=== WORK ORDER ===
Go through the data below and return each line containing the word "will".

=== RECORDS FOR THIS EXERCISE ===
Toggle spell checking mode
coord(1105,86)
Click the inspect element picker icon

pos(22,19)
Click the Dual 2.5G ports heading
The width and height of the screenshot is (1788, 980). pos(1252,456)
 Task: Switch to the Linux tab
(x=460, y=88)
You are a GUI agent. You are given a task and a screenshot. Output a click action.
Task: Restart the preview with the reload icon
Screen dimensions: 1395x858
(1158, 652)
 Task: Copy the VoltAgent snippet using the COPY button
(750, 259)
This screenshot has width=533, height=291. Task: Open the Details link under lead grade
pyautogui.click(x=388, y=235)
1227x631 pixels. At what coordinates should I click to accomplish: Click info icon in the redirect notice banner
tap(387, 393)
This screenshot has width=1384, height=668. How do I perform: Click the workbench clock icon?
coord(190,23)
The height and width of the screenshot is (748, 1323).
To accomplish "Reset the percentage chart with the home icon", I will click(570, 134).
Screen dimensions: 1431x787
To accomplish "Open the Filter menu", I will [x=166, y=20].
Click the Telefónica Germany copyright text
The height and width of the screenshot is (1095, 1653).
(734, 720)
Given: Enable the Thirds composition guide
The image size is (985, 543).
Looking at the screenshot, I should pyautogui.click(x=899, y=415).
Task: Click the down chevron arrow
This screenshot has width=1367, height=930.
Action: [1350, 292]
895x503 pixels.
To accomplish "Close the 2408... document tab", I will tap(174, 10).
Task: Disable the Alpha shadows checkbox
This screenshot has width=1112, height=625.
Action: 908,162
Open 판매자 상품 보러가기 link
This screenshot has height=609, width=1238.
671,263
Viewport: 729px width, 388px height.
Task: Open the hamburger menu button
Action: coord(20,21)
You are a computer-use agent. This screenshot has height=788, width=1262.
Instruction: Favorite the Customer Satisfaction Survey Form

=== WRITTEN ANSWER ===
To accomplish "Reset the percentage chart with the home icon", I will click(570, 134).
To accomplish "Open the Filter menu", I will [x=166, y=20].
To accomplish "Close the 2408... document tab", I will tap(174, 10).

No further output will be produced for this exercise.